The complete set of records should be given again verbatim.

*** Block opens ***

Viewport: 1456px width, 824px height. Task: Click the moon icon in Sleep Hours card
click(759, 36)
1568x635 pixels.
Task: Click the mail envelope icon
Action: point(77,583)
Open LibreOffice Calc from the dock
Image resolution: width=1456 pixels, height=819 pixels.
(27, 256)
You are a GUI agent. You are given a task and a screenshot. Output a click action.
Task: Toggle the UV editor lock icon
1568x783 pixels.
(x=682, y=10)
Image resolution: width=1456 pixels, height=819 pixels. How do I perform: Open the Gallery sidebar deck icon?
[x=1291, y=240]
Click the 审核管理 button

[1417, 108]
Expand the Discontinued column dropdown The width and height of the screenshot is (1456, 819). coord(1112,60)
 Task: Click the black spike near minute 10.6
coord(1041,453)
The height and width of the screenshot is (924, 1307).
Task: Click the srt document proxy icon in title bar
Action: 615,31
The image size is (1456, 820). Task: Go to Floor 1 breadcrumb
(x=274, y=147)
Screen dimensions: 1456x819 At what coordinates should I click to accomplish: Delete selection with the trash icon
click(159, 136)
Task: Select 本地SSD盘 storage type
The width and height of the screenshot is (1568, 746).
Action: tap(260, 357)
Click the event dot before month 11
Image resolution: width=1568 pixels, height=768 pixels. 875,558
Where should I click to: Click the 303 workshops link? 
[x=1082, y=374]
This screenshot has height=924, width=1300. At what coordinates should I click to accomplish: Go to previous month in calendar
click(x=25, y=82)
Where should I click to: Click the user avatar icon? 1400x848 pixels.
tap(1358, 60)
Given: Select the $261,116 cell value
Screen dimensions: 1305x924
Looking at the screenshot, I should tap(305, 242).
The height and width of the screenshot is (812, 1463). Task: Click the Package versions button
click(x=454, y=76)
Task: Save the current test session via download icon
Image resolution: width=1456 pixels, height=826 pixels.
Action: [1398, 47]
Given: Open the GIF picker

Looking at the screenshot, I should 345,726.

*** Block closes ***

_Exercise output_:
Viewport: 1456px width, 824px height. Task: Click the moon icon in Sleep Hours card
click(759, 36)
1568x635 pixels.
Task: Click the mail envelope icon
Action: point(77,583)
Open LibreOffice Calc from the dock
Image resolution: width=1456 pixels, height=819 pixels.
(27, 256)
You are a GUI agent. You are given a task and a screenshot. Output a click action.
Task: Toggle the UV editor lock icon
1568x783 pixels.
(x=682, y=10)
Image resolution: width=1456 pixels, height=819 pixels. How do I perform: Open the Gallery sidebar deck icon?
[x=1291, y=240]
Click the 审核管理 button

[1417, 108]
Expand the Discontinued column dropdown The width and height of the screenshot is (1456, 819). coord(1112,60)
 Task: Click the black spike near minute 10.6
coord(1041,453)
The height and width of the screenshot is (924, 1307).
Task: Click the srt document proxy icon in title bar
Action: 615,31
The image size is (1456, 820). Task: Go to Floor 1 breadcrumb
(x=274, y=147)
Screen dimensions: 1456x819 At what coordinates should I click to accomplish: Delete selection with the trash icon
click(159, 136)
Task: Select 本地SSD盘 storage type
The width and height of the screenshot is (1568, 746).
Action: tap(260, 357)
Click the event dot before month 11
Image resolution: width=1568 pixels, height=768 pixels. 875,558
Where should I click to: Click the 303 workshops link? 
[x=1082, y=374]
This screenshot has height=924, width=1300. At what coordinates should I click to accomplish: Go to previous month in calendar
click(x=25, y=82)
Where should I click to: Click the user avatar icon? 1400x848 pixels.
tap(1358, 60)
Given: Select the $261,116 cell value
Screen dimensions: 1305x924
Looking at the screenshot, I should tap(305, 242).
The height and width of the screenshot is (812, 1463). Task: Click the Package versions button
click(x=454, y=76)
Task: Save the current test session via download icon
Image resolution: width=1456 pixels, height=826 pixels.
Action: [1398, 47]
Given: Open the GIF picker

Looking at the screenshot, I should 345,726.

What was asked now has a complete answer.